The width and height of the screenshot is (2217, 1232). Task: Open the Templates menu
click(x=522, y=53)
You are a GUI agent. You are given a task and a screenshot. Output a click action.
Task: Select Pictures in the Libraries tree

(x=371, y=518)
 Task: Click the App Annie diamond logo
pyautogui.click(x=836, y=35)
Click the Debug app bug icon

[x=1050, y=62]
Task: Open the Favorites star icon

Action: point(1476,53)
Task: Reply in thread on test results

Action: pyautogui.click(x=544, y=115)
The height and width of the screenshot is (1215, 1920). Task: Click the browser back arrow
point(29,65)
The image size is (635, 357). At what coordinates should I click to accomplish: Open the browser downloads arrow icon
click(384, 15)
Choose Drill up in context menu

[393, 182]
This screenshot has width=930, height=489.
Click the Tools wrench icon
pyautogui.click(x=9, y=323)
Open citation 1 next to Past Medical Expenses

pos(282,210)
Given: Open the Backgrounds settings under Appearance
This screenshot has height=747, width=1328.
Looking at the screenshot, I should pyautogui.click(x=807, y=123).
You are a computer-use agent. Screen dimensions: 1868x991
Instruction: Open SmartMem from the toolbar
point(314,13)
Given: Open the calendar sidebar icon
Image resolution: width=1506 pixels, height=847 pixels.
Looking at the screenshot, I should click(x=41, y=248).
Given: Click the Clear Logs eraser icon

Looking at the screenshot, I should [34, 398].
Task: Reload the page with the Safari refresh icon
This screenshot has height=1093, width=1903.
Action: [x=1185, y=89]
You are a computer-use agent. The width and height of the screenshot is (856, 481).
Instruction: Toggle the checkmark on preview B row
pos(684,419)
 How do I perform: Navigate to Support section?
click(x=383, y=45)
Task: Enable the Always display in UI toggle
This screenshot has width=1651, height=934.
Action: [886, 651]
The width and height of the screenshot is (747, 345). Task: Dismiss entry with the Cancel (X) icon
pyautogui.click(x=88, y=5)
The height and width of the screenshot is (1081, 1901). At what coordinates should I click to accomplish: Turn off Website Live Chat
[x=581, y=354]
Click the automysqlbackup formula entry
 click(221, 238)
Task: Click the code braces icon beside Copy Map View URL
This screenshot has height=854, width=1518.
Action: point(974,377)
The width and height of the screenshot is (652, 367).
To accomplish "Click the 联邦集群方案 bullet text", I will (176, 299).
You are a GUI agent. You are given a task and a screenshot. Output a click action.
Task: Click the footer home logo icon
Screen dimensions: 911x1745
────────────────────────────────────────
PROMPT: The answer must be a single number: how many lines in the records above contain the word "computer".

WRITTEN RESPONSE: 2